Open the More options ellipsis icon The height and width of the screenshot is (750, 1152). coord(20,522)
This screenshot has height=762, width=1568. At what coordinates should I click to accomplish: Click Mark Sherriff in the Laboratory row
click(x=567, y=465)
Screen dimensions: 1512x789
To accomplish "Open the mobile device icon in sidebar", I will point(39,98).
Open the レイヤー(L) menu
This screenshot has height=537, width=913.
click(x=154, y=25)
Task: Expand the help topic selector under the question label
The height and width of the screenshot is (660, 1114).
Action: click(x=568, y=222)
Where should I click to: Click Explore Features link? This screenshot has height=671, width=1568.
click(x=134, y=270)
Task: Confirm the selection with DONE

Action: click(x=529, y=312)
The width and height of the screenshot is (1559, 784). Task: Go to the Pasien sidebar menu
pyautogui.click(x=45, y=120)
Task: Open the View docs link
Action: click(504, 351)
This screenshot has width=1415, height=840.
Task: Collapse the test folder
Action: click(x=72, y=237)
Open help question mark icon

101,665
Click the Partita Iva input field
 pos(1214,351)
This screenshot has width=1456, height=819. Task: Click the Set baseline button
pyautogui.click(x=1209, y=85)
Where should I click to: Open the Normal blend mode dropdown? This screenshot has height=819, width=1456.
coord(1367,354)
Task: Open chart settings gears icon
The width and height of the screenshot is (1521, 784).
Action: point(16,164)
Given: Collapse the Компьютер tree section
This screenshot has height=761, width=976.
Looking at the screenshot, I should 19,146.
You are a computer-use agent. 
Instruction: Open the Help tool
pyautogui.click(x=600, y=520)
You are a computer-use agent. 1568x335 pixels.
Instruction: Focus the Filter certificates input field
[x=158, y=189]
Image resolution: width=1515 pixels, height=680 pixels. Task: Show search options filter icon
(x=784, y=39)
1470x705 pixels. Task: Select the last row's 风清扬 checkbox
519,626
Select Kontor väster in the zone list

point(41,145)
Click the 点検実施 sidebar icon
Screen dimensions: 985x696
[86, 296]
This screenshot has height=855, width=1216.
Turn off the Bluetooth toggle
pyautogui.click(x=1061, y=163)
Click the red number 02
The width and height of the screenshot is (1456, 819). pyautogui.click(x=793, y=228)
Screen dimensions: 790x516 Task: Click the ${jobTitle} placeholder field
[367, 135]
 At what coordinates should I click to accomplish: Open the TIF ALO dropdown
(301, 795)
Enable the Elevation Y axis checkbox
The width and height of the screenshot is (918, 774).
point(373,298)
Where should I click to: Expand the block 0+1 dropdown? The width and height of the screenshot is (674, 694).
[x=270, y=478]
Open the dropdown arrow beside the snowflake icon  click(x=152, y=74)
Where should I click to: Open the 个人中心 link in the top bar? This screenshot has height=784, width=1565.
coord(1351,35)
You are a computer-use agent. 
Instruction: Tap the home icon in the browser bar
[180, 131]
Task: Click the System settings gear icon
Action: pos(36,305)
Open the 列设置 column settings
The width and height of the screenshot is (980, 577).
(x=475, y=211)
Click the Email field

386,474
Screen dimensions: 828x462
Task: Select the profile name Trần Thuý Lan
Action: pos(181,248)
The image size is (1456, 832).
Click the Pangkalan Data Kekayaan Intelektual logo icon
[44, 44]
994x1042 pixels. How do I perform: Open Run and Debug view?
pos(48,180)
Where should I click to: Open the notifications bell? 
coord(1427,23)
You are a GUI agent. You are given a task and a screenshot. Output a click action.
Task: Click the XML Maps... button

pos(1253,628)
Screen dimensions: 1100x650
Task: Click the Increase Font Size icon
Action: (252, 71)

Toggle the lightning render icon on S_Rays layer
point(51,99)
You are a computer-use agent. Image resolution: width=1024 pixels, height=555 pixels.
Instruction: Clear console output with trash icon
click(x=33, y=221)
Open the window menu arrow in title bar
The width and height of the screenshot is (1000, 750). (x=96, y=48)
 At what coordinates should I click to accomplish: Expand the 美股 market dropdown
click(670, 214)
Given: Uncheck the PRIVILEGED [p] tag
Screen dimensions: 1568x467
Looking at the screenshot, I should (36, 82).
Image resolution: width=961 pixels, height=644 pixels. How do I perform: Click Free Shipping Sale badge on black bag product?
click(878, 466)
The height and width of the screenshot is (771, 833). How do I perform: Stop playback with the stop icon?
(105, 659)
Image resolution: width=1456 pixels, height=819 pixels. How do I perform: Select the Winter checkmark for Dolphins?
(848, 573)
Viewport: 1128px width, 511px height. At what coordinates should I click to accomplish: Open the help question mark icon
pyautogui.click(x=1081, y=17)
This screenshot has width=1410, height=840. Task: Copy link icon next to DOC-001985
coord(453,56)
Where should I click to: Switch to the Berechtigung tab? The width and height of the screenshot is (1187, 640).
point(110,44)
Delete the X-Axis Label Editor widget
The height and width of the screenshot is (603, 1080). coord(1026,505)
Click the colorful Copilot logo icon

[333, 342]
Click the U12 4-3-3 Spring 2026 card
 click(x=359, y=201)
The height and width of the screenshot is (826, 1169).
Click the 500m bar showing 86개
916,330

The problem:
Please write out the whole listing above as a numbered list, leaving out any blank lines.

Task output:
1. Open the More options ellipsis icon The height and width of the screenshot is (750, 1152). coord(20,522)
2. This screenshot has height=762, width=1568. At what coordinates should I click to accomplish: Click Mark Sherriff in the Laboratory row
3. click(x=567, y=465)
4. Screen dimensions: 1512x789
5. To accomplish "Open the mobile device icon in sidebar", I will point(39,98).
6. Open the レイヤー(L) menu
7. This screenshot has height=537, width=913.
8. click(x=154, y=25)
9. Task: Expand the help topic selector under the question label
10. The height and width of the screenshot is (660, 1114).
11. Action: click(x=568, y=222)
12. Where should I click to: Click Explore Features link? This screenshot has height=671, width=1568.
13. click(x=134, y=270)
14. Task: Confirm the selection with DONE
15. Action: click(x=529, y=312)
16. The width and height of the screenshot is (1559, 784). Task: Go to the Pasien sidebar menu
17. pyautogui.click(x=45, y=120)
18. Task: Open the View docs link
19. Action: click(504, 351)
20. This screenshot has width=1415, height=840.
21. Task: Collapse the test folder
22. Action: click(x=72, y=237)
23. Open help question mark icon
24. 101,665
25. Click the Partita Iva input field
26.  pos(1214,351)
27. This screenshot has width=1456, height=819. Task: Click the Set baseline button
28. pyautogui.click(x=1209, y=85)
29. Where should I click to: Open the Normal blend mode dropdown? This screenshot has height=819, width=1456.
30. coord(1367,354)
31. Task: Open chart settings gears icon
32. The width and height of the screenshot is (1521, 784).
33. Action: point(16,164)
34. Given: Collapse the Компьютер tree section
35. This screenshot has height=761, width=976.
36. Looking at the screenshot, I should 19,146.
37. You are a computer-use agent. 
38. Instruction: Open the Help tool
39. pyautogui.click(x=600, y=520)
40. You are a computer-use agent. 1568x335 pixels.
41. Instruction: Focus the Filter certificates input field
42. [x=158, y=189]
43. Image resolution: width=1515 pixels, height=680 pixels. Task: Show search options filter icon
44. (x=784, y=39)
45. 1470x705 pixels. Task: Select the last row's 风清扬 checkbox
46. 519,626
47. Select Kontor väster in the zone list
48. point(41,145)
49. Click the 点検実施 sidebar icon
50. Screen dimensions: 985x696
51. [86, 296]
52. This screenshot has height=855, width=1216.
53. Turn off the Bluetooth toggle
54. pyautogui.click(x=1061, y=163)
55. Click the red number 02
56. The width and height of the screenshot is (1456, 819). pyautogui.click(x=793, y=228)
57. Screen dimensions: 790x516 Task: Click the ${jobTitle} placeholder field
58. [367, 135]
59.  At what coordinates should I click to accomplish: Open the TIF ALO dropdown
60. (301, 795)
61. Enable the Elevation Y axis checkbox
62. The width and height of the screenshot is (918, 774).
63. point(373,298)
64. Where should I click to: Expand the block 0+1 dropdown? The width and height of the screenshot is (674, 694).
65. [x=270, y=478]
66. Open the dropdown arrow beside the snowflake icon  click(x=152, y=74)
67. Where should I click to: Open the 个人中心 link in the top bar? This screenshot has height=784, width=1565.
68. coord(1351,35)
69. You are a computer-use agent. 
70. Instruction: Tap the home icon in the browser bar
71. [180, 131]
72. Task: Click the System settings gear icon
73. Action: pos(36,305)
74. Open the 列设置 column settings
75. The width and height of the screenshot is (980, 577).
76. (x=475, y=211)
77. Click the Email field
78. 386,474
79. Screen dimensions: 828x462
80. Task: Select the profile name Trần Thuý Lan
81. Action: pos(181,248)
82. The image size is (1456, 832).
83. Click the Pangkalan Data Kekayaan Intelektual logo icon
84. [44, 44]
85. 994x1042 pixels. How do I perform: Open Run and Debug view?
86. pos(48,180)
87. Where should I click to: Open the notifications bell? 
88. coord(1427,23)
89. You are a GUI agent. You are given a task and a screenshot. Output a click action.
90. Task: Click the XML Maps... button
91. pos(1253,628)
92. Screen dimensions: 1100x650
93. Task: Click the Increase Font Size icon
94. Action: (252, 71)
95. Toggle the lightning render icon on S_Rays layer
96. point(51,99)
97. You are a computer-use agent. Image resolution: width=1024 pixels, height=555 pixels.
98. Instruction: Clear console output with trash icon
99. click(x=33, y=221)
100. Open the window menu arrow in title bar
101. The width and height of the screenshot is (1000, 750). (x=96, y=48)
102.  At what coordinates should I click to accomplish: Expand the 美股 market dropdown
103. click(670, 214)
104. Given: Uncheck the PRIVILEGED [p] tag
105. Screen dimensions: 1568x467
106. Looking at the screenshot, I should (36, 82).
107. Image resolution: width=961 pixels, height=644 pixels. How do I perform: Click Free Shipping Sale badge on black bag product?
108. click(878, 466)
109. The height and width of the screenshot is (771, 833). How do I perform: Stop playback with the stop icon?
110. (105, 659)
111. Image resolution: width=1456 pixels, height=819 pixels. How do I perform: Select the Winter checkmark for Dolphins?
112. (848, 573)
113. Viewport: 1128px width, 511px height. At what coordinates should I click to accomplish: Open the help question mark icon
114. pyautogui.click(x=1081, y=17)
115. This screenshot has width=1410, height=840. Task: Copy link icon next to DOC-001985
116. coord(453,56)
117. Where should I click to: Switch to the Berechtigung tab? The width and height of the screenshot is (1187, 640).
118. point(110,44)
119. Delete the X-Axis Label Editor widget
120. The height and width of the screenshot is (603, 1080). coord(1026,505)
121. Click the colorful Copilot logo icon
122. [333, 342]
123. Click the U12 4-3-3 Spring 2026 card
124.  click(x=359, y=201)
125. The height and width of the screenshot is (826, 1169).
126. Click the 500m bar showing 86개
127. 916,330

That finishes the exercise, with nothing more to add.